The other SDG-related indicators on which the Aceng/Atwine-led health sector has done exceptionally well include maternal mortality being demonstrably diminished. Others relate to the fact that more mothers are choosing to deliver their babies under the care of skilled health personnel as opposed to relying on Traditional Birth Attendants (TBAs).
The under 5 years mortality rates are significantly down too as is the case with neonatal mortality rates, available well corroborated literature shows. On the reproductive health front, more women falling within the reproductive age (15-49 years) are desiring and having their access to safe family planning methods' needs promptly met whenever required than was the case 8 years ago. Larger numbers of children under 5 years are getting vaccinated promptly in compliance with all vaccination requirements as stipulated under the National Vaccination Programme of the country and WHO.
This has greatly impacted the country's life expectancy and quality of life for its citizens. Yet that isn't all. The last 8 years (counting from 2016) have seen more and more citizens becoming aware of and adapting hygienic practices like the effective washing of hands using both soap and water.

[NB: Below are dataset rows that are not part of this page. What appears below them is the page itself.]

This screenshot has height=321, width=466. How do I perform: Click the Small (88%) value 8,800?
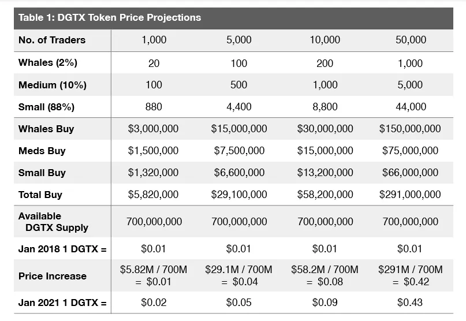pos(325,107)
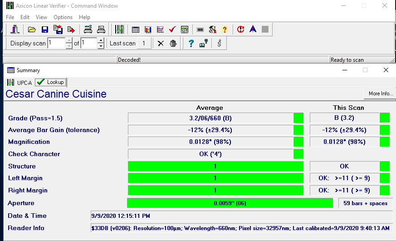Select the Lookup tab
396x241 pixels.
(x=51, y=82)
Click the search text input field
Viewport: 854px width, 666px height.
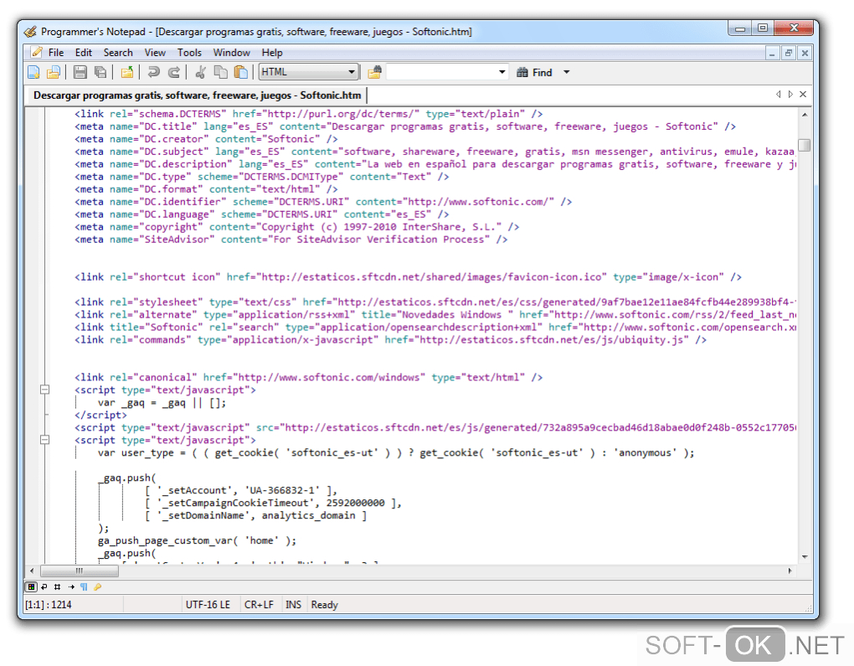(x=440, y=73)
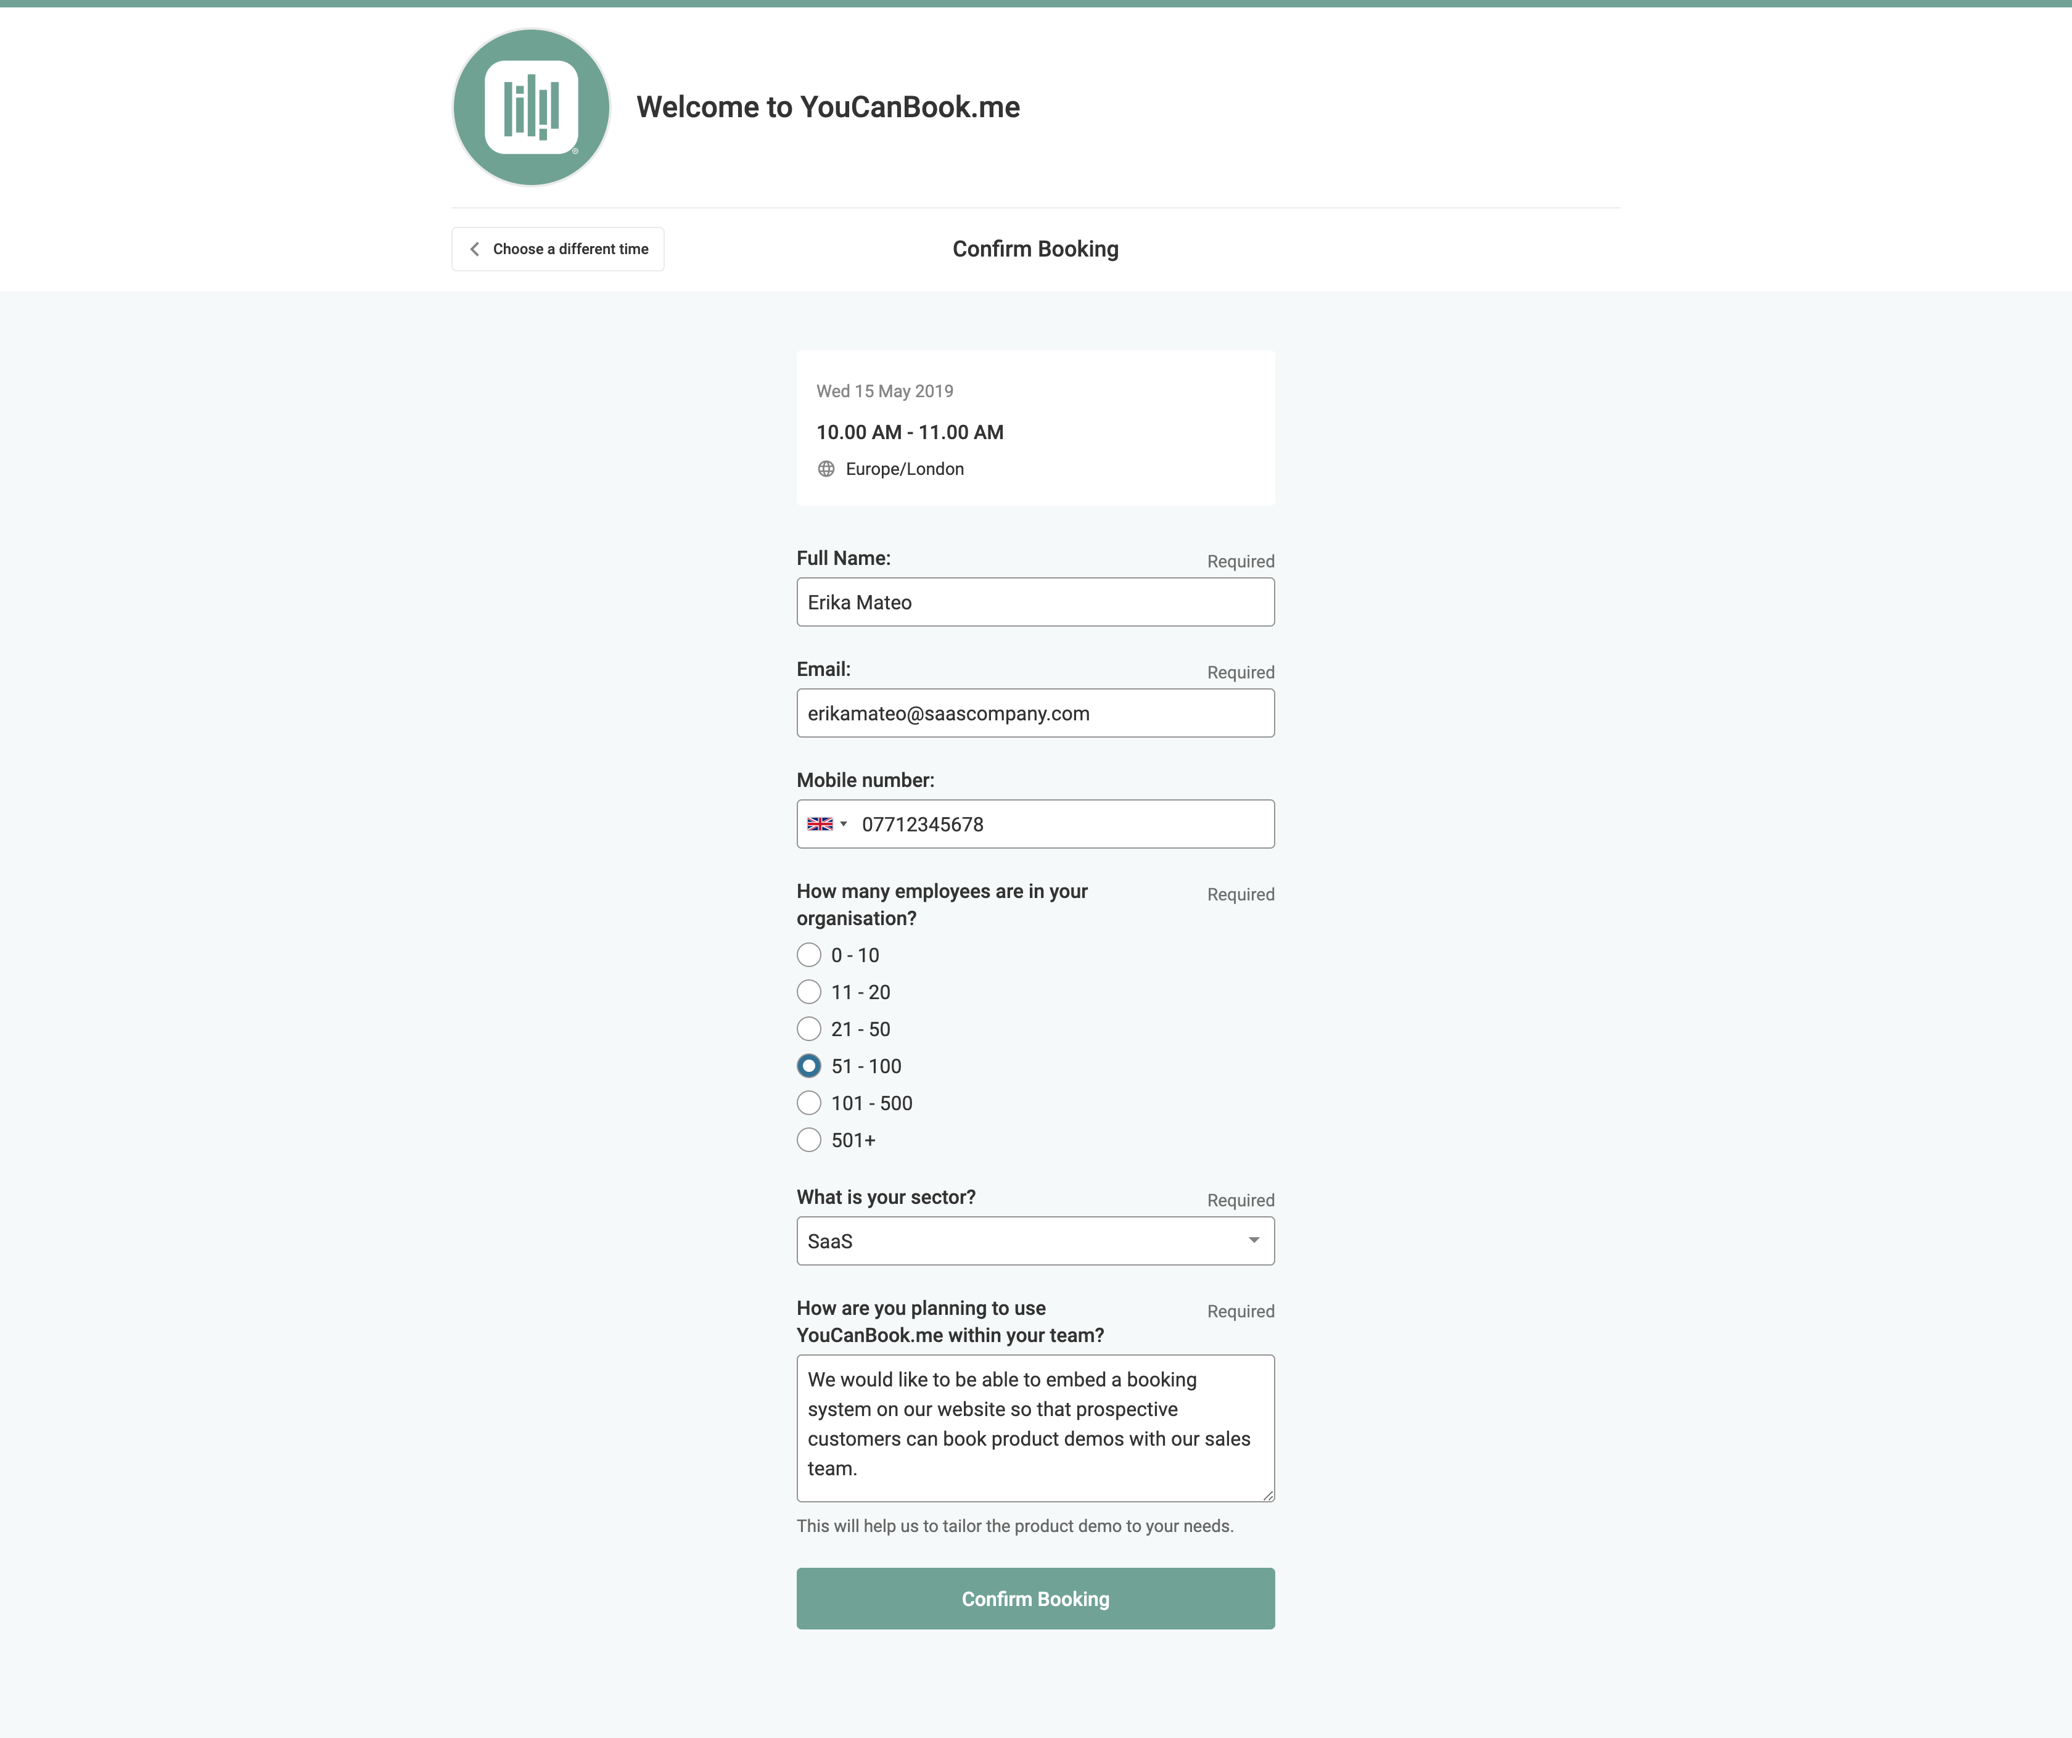Screen dimensions: 2072x1738
Task: Pick the 101 - 500 employees option
Action: pyautogui.click(x=809, y=1103)
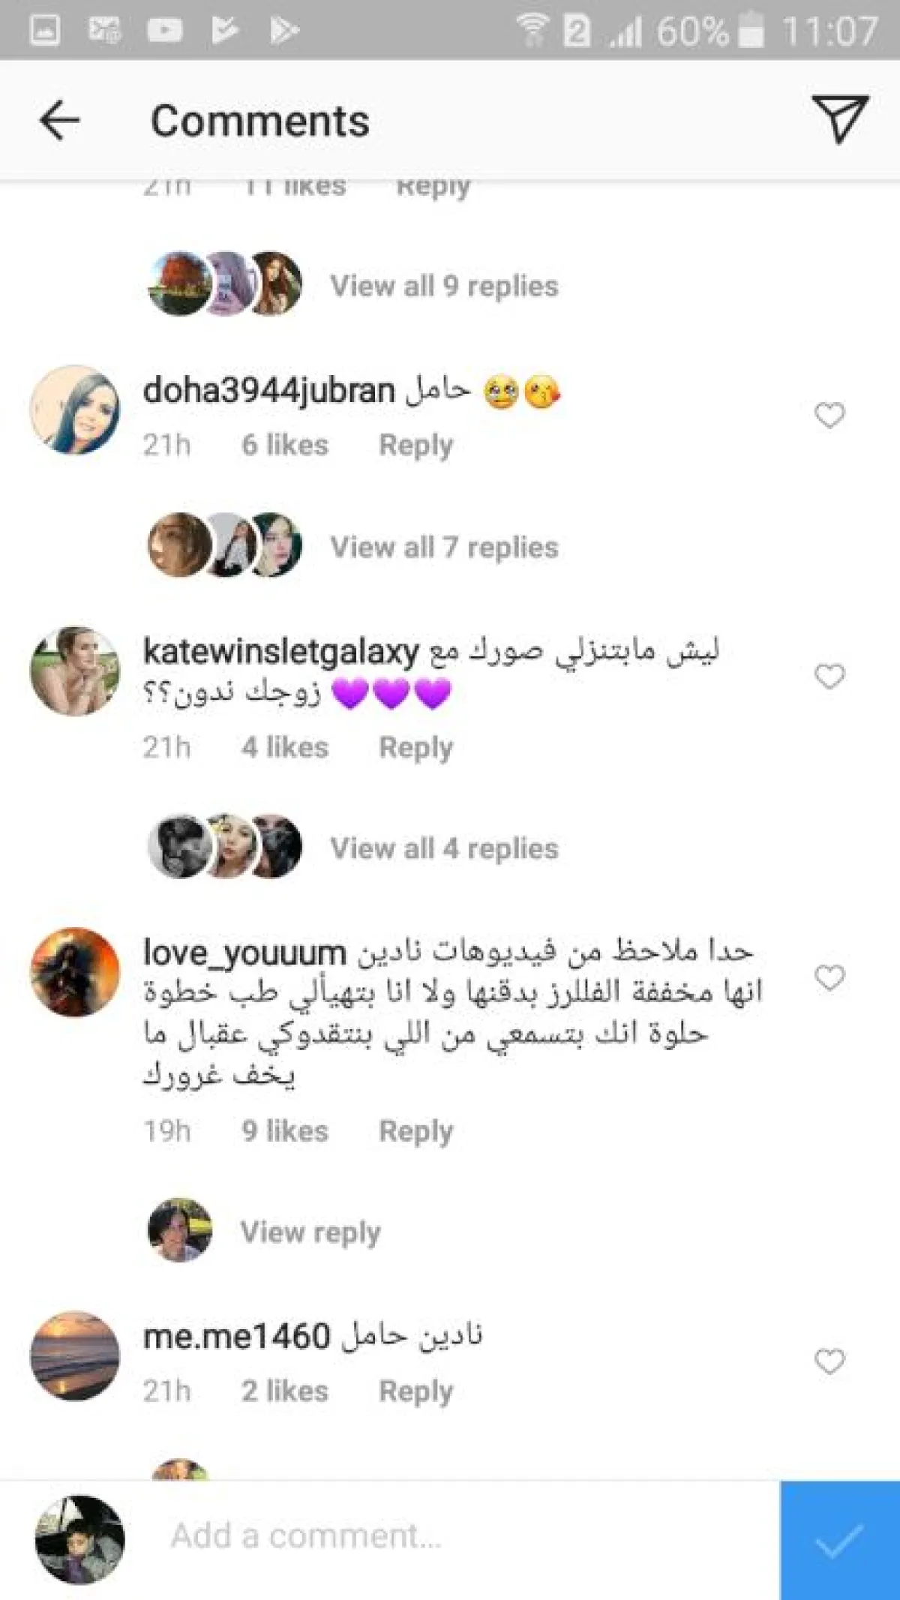This screenshot has height=1600, width=900.
Task: Expand View all 4 replies
Action: [445, 848]
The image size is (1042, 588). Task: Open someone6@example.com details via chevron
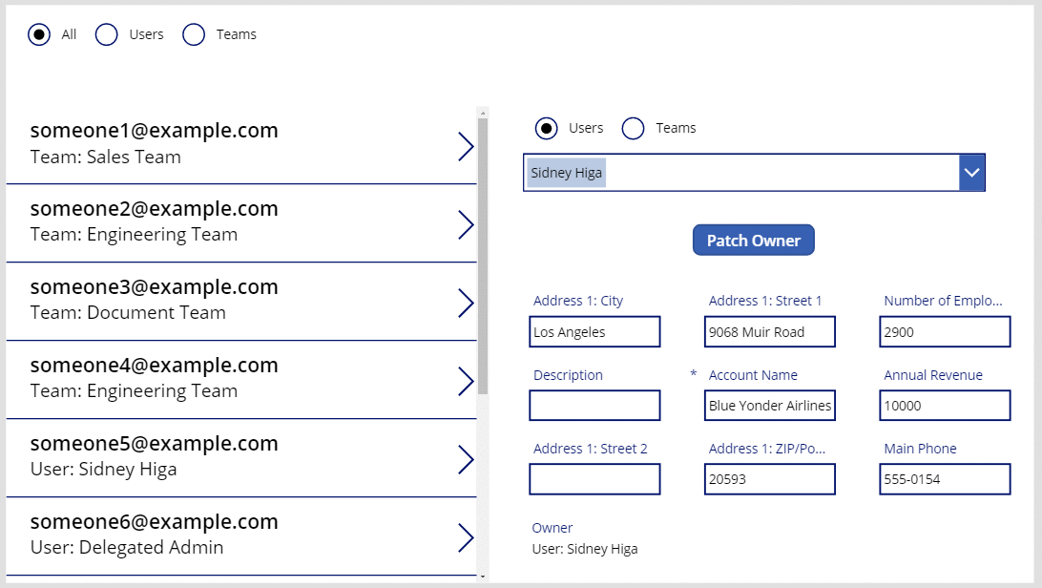coord(466,537)
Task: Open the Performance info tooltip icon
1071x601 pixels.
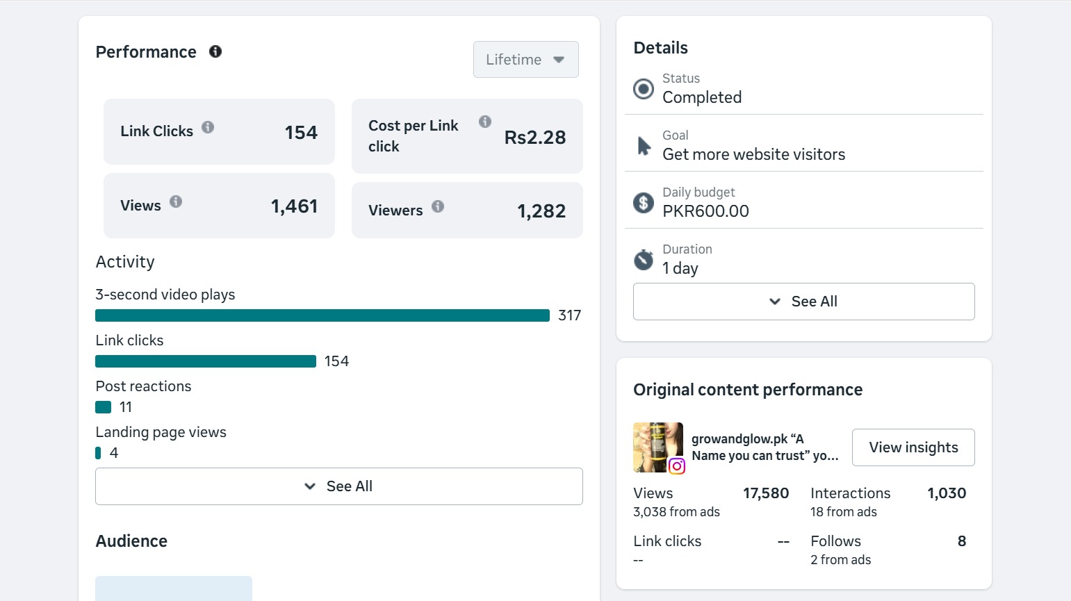Action: click(215, 51)
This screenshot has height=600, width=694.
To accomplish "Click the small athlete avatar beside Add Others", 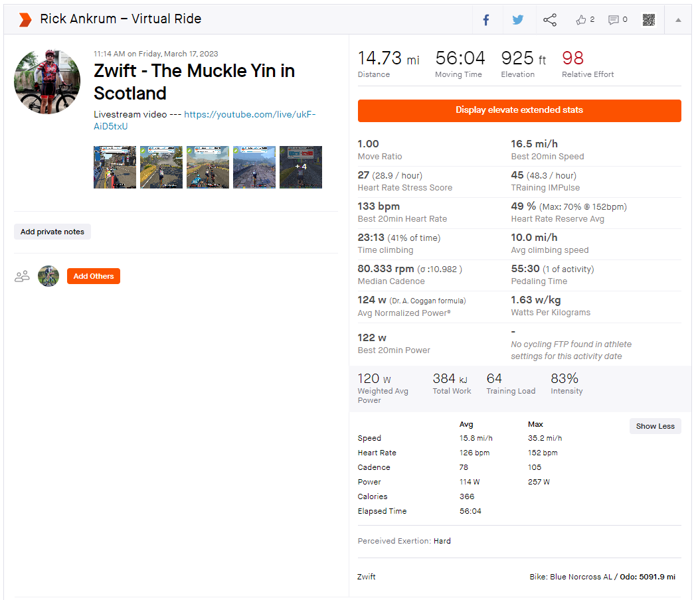I will tap(48, 276).
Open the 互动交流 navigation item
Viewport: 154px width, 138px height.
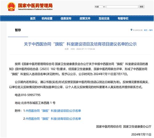pos(104,19)
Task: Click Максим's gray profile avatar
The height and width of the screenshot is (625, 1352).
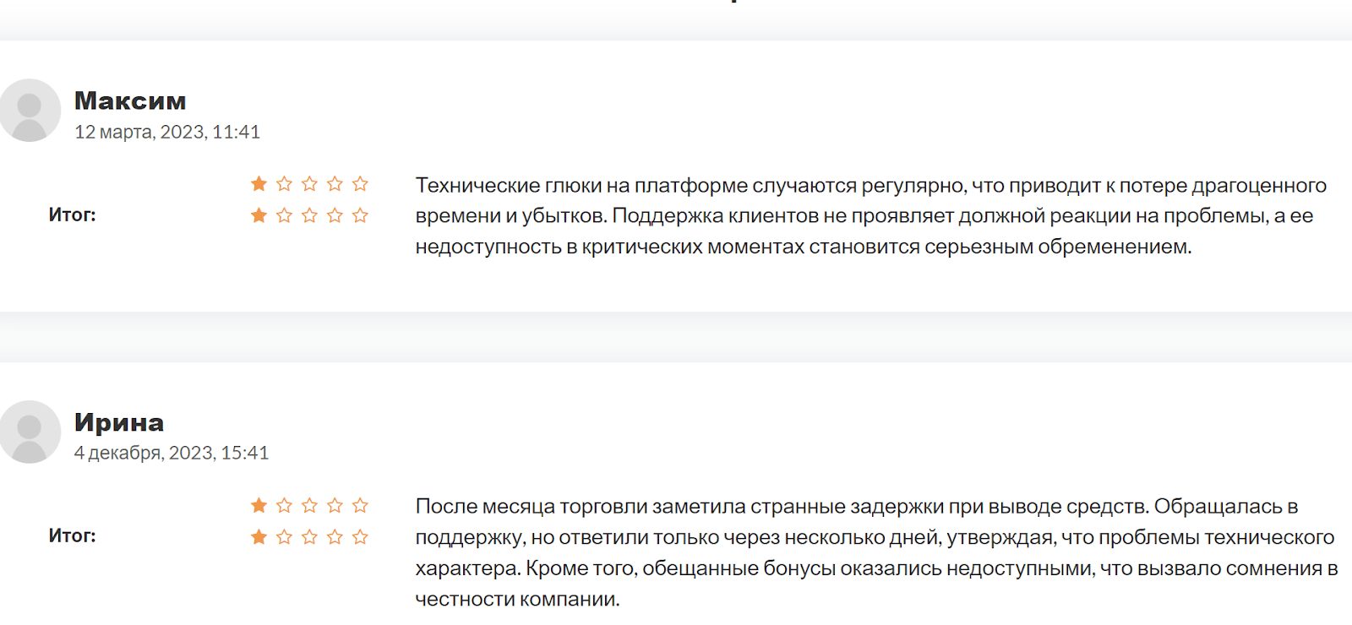Action: (30, 111)

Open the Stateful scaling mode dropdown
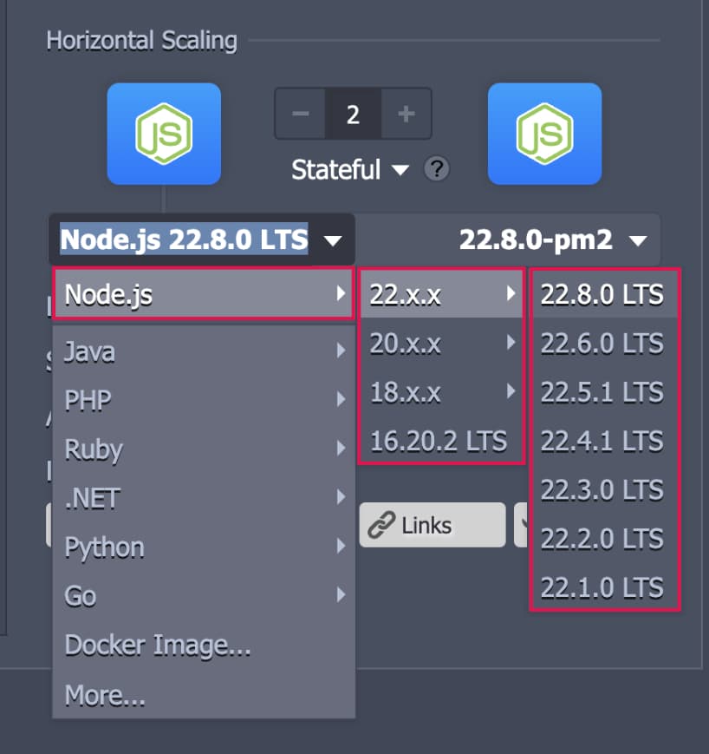coord(349,169)
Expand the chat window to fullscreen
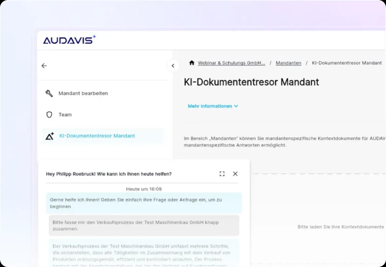 click(222, 174)
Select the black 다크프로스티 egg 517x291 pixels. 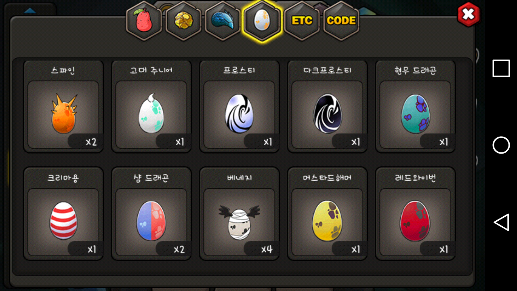click(328, 106)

Courtesy of increased awareness and decentralisation of access, more Ugandan parents are embracing registration of their children's births (before the 5th BD) with the mandated civil authorities like NIRA than was the case 8 years ago.
Available literature indicates that almost 50% of such births are currently getting registered in urban areas compared to 8 years ago (before 2016) when it stood at mere 32%.